Homocysteine and Cognitive Decline in Healthy Elderly

Homocysteine and Cognitive Decline in Healthy Elderly

McCaddon A.a · Hudson P.b · Davies G.b · Hughes A.c · Williams J.H.H.d · Wilkinson C.a

aUniversity of Wales College of Medicine, Wrexham, bBiochemistry Department, Wrexham Maelor Hospital, Wrexham, cRoyal Alexandra Hospital, Paisley, dBiology Department, Chester College, Chester, UK


Serum homocysteine is increased, and correlates inversely with cognitive scores, in Alzheimer’s disease (AD), vascular dementia and ‘age-associated memory impairment’. Elevated levels might signal accelerated cognitive decline, although this remains to be established.
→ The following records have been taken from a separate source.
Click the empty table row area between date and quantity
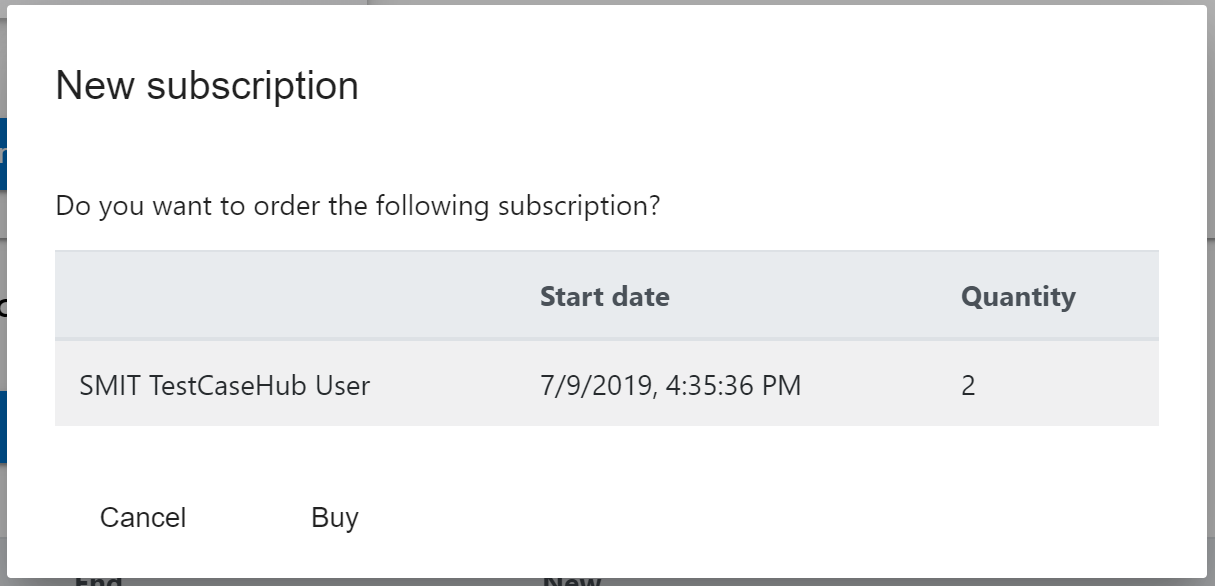 [x=880, y=385]
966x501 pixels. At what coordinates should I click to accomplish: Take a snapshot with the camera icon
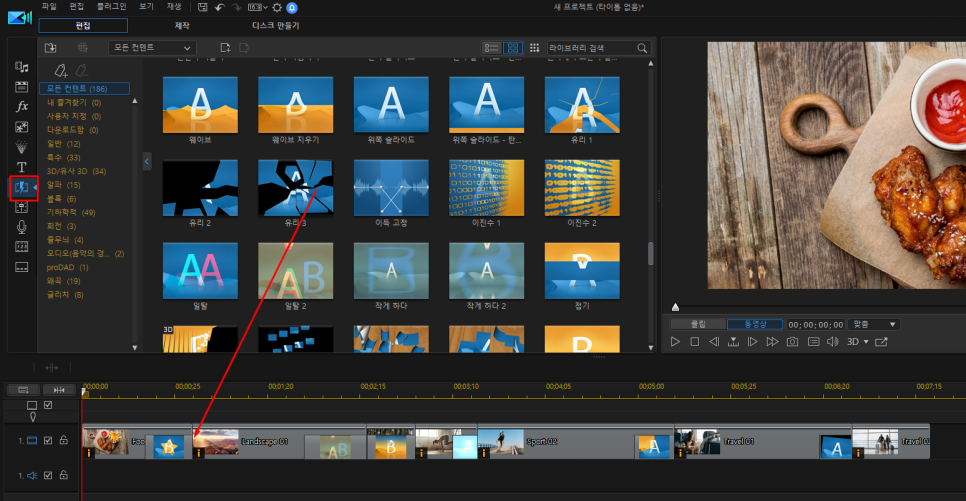(792, 341)
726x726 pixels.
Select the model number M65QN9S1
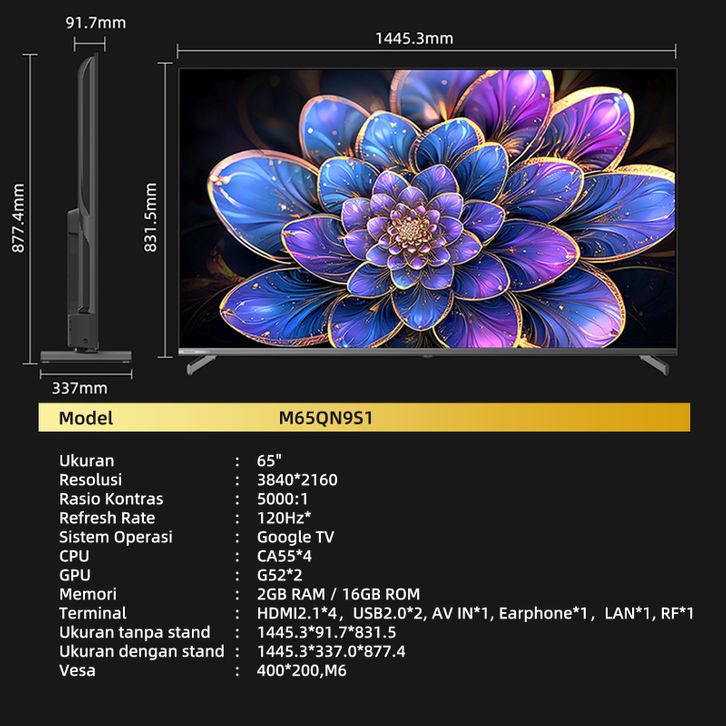pyautogui.click(x=326, y=418)
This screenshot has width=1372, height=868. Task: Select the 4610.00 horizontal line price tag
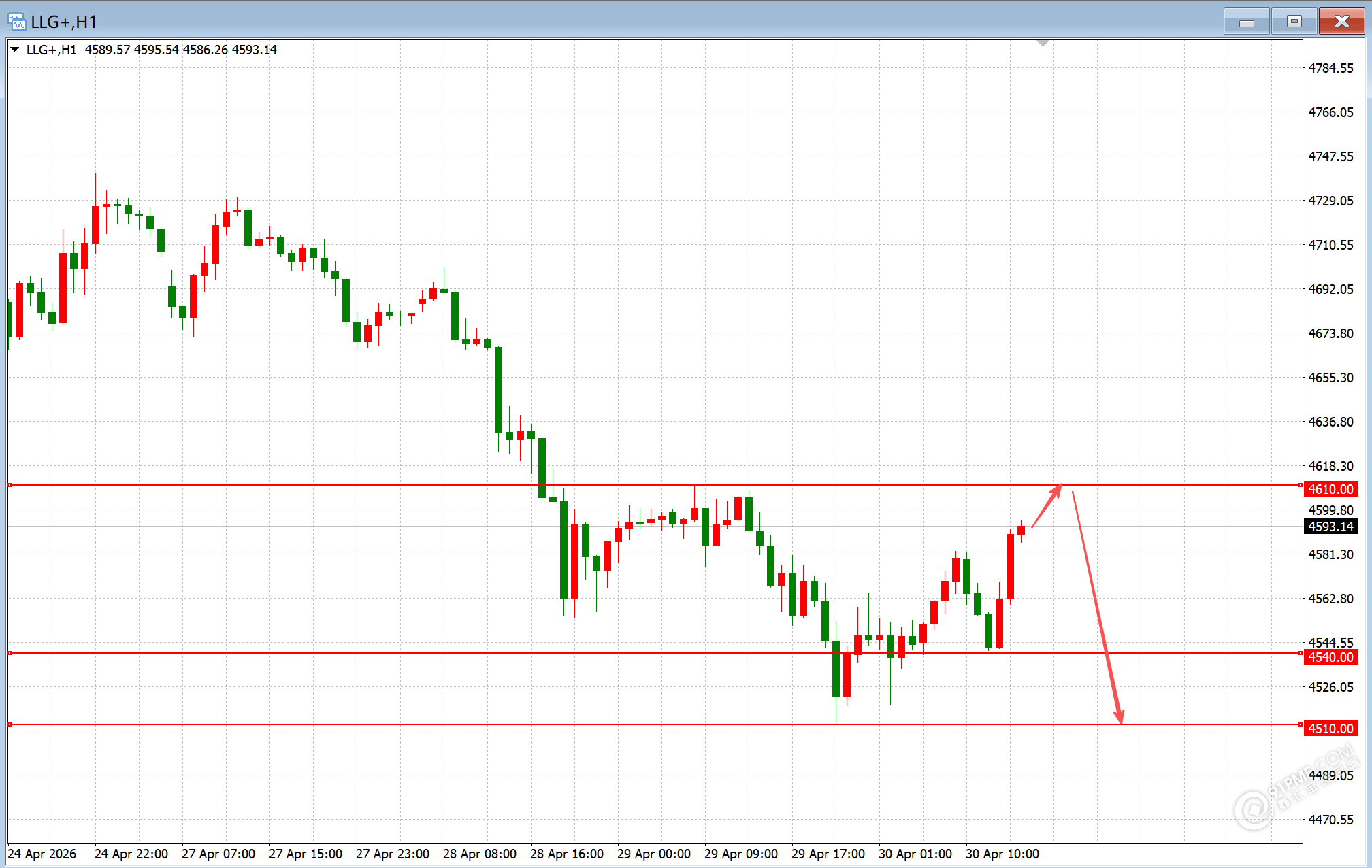pos(1330,489)
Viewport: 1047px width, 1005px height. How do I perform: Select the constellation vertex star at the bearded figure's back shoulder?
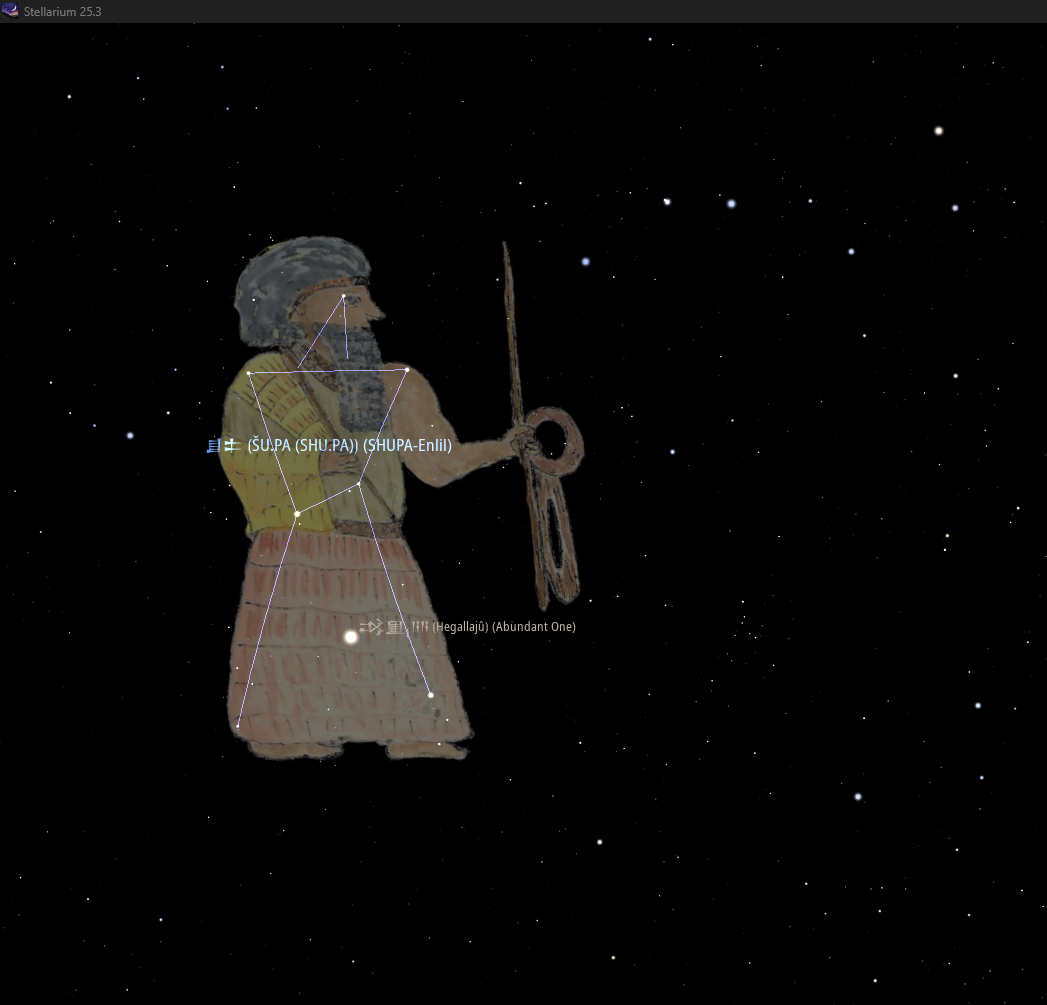(249, 373)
We therefore repeated Mini-Mental State Examinations, together with additional ADAS-Cog assessments, in 32 healthy elderly individuals to determine whether prior homocysteine levels predicted cognitive changes over a 5-year period. Homocysteine predicted follow-up cognitive scores and rate of decline in cognitive performance independently of age, sex, education, renal function, vitamin B status, smoking and hypertension (p < 0.001). Homocysteine predicted word recall (p = 0.01), orientation (p = 0.02) and constructional praxis scores (p < 0.0001). One subject, with the second highest initial homocysteine, had developed probable AD at follow-up. Fasting total serum homocysteine appears to be an independent predictor of cognitive decline in healthy elderly and exerts a maximal effect on spatial copying skills.